Document excerpt>
Bug 1021011

Summary: mongo seeds are not reconnecting to new PRIMARY of a replica set
Product: [Retired] Pulp Reporter: Michael Hrivnak <mhrivnak>
Component: z_otherAssignee: Jay Dobies <jason.dobies>
Status: CLOSED CURRENTRELEASE QA Contact: pulp-qe-list
Severity: high Docs Contact:
Priority: urgent    
Version: 2.2 BetaCC: dgregor, mhrivnak, pthomas, skarmark, vbatts
Target Milestone: ---Keywords: Triaged
Target Release: 2.3.0   
Hardware: x86_64   
OS: Linux   
Whiteboard:
Fixed In Version: Doc Type: Bug Fix
Doc Text:
Story Points: ---
Clone Of: 1019909 Environment:
Last Closed: 2013-12-09 14:31:03 UTC Type: Bug
Regression: --- Mount Type: ---
Documentation: --- CRM:
Verified Versions: Category: ---
oVirt Team: --- RHEL 7.3 requirements from Atomic Host:
Cloudforms Team: --- Target Upstream Version:
Embargoed:
Bug Depends On: 1019909    
Bug Blocks:    

Description Michael Hrivnak 2013-10-18 18:46:22 UTC
+++ This bug was initially created as a clone of Bug #1019909 +++

Description of problem:
If pulp seeds from a mongodb replica set, and the mongo PRIMARY is re-elected, pulp fails to reconnect to the new PRIMARY.

Version-Release number of selected component (if applicable):
pulp-server-2.2.0-0.20.beta.git.0.d54a854.el6eng.cdn.1.noarch
mongo server buildinfo - 2.4.6 (EPEL)
pymongo-2.1.1-1.el6.x86_64

How reproducible:
very

Steps to Reproduce:
1. have a mongo replica set, where mongodb01.web.stage.our.domain.com is PRIMARY
2. setup pulp to seed from a host in the mongodb replica set
 /etc/pulp/server.conf [database] seeds: mongodb01.web.stage.our.domain.com:27017
3. Start the pulp sever (and pulp-manage-db)(ensure it's functioning correctly)
3. on the mongodb rs, have mongodb01 step down from PRIMARY ( rs.stepDown() )
4. make calls to the pulp server ( `pulp-admin login -u admin -p S3krit` )

Stored data>
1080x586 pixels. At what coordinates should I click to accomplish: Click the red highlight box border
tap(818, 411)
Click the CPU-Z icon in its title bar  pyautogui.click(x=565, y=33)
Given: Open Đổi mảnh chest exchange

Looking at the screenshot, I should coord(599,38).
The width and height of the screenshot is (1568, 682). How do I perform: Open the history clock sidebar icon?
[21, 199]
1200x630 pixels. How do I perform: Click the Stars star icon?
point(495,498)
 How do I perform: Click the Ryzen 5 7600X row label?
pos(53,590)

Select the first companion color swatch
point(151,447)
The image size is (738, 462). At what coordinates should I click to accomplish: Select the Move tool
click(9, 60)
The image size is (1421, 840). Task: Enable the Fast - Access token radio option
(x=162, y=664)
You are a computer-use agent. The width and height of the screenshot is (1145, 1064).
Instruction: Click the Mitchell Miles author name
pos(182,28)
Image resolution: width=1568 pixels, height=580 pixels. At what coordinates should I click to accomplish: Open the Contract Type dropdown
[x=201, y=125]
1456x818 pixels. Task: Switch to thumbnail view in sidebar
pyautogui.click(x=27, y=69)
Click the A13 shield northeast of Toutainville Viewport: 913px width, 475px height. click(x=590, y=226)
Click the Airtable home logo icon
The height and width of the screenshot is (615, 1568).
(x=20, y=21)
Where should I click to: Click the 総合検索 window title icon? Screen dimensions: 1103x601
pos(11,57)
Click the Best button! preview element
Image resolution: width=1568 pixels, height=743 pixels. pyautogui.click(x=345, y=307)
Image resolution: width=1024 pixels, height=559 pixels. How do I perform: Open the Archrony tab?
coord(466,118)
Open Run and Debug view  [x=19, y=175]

Work to be completed>
Copy word for word the passage of the bug report that opens with the words containing "Version-Release number of" and closes with "( rs.stepDown() )".

Solved exercise>
Version-Release number of selected component (if applicable):
pulp-server-2.2.0-0.20.beta.git.0.d54a854.el6eng.cdn.1.noarch
mongo server buildinfo - 2.4.6 (EPEL)
pymongo-2.1.1-1.el6.x86_64

How reproducible:
very

Steps to Reproduce:
1. have a mongo replica set, where mongodb01.web.stage.our.domain.com is PRIMARY
2. setup pulp to seed from a host in the mongodb replica set
 /etc/pulp/server.conf [database] seeds: mongodb01.web.stage.our.domain.com:27017
3. Start the pulp sever (and pulp-manage-db)(ensure it's functioning correctly)
3. on the mongodb rs, have mongodb01 step down from PRIMARY ( rs.stepDown() )